DNC chair could be sacrificed
The immediate fallout from all this means that Wasserman Schultz's days as party chair could be numbered as she's sacrificed as part of the reconciliation process between the the Sanders and Clinton camps.
But these ongoing fissures may have given a decided advantage to Trump and possibly have implications come November.
Bannon, the Democratic strategist, said the party was fractured in 1980, when Ted Kennedy unsuccessfully challenged Jimmy Carter as presidential nominee. Carter was unable to heal the divisions, which was at least one of the reasons he lost to Ronald Reagan, Bannon said.
Although he believes Sanders and Clinton will publicly make nice at the party convention, this battle may give a decided advantage to Trump.
"If that continues through to the convention, that means Trump has a two-month head start on making nice with the Republicans who don't like him," Bannon said. "So I think the same thing will happen on the Democratic side but the problem is it should be happening now."

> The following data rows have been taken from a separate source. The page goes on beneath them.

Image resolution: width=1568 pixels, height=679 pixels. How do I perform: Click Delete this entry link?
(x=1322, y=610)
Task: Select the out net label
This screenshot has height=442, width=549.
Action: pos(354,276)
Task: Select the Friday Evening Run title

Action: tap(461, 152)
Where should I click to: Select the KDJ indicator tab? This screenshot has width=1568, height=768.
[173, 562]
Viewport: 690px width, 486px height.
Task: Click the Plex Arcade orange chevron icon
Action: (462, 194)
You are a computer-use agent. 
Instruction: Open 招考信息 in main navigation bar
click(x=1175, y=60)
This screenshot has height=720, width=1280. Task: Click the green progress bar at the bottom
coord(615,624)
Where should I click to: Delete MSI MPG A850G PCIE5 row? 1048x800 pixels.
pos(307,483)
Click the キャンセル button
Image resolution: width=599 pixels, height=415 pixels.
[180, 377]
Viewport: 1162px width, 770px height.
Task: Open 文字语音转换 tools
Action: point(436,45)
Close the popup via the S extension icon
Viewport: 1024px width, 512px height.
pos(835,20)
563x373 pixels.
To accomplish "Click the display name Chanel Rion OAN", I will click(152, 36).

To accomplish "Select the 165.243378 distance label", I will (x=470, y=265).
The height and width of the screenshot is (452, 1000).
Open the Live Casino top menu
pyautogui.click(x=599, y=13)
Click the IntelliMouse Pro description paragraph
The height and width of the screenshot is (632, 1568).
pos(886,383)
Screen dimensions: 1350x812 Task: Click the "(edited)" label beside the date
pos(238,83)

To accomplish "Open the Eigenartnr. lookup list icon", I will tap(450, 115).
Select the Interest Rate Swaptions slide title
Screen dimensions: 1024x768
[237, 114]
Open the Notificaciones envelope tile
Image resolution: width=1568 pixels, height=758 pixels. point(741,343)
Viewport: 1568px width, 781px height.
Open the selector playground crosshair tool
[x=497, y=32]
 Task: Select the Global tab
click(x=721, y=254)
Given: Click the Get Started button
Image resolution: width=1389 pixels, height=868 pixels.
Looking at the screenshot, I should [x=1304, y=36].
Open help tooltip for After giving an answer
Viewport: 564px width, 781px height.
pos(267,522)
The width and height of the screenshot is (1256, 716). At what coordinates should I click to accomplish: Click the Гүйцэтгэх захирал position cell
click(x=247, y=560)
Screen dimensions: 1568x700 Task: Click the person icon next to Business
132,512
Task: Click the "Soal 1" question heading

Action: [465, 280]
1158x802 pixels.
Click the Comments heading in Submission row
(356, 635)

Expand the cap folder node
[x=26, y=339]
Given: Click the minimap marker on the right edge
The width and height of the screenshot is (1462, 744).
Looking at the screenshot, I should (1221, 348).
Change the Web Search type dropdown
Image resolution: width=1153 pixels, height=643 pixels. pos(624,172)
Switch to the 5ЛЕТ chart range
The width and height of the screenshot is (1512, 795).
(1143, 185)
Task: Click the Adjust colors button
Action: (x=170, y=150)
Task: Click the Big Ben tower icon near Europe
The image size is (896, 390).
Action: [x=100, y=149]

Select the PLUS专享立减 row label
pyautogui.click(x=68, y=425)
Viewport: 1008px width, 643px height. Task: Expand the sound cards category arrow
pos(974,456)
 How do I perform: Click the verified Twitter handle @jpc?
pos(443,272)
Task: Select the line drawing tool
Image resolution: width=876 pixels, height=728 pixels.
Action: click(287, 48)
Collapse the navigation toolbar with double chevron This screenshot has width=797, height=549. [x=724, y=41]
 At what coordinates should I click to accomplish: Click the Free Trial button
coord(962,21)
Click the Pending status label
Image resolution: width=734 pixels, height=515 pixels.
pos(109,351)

And if peace is not made, many of the younger voters caught up in the so-called Sanders revolution may decide to stay home on election day and refuse to support Clinton.
"She needs a good turnout of them and needs to win them solidly," Rothenberg said, noting that recent polls show she's barely squeaking out an advantage over Trump.
At least some Sanders supporters, feeling left out of the process, could be potential recruits for Trump. In Clinton's 2008 race against Barack Obama, most of her supporters, although harbouring a lot of hard feelings, still decided to line up behind the eventual president.
"It's any guess where [Sanders supporters] will go. They are definitely not enthusiastic today and may not be when November comes around," said Bonjean.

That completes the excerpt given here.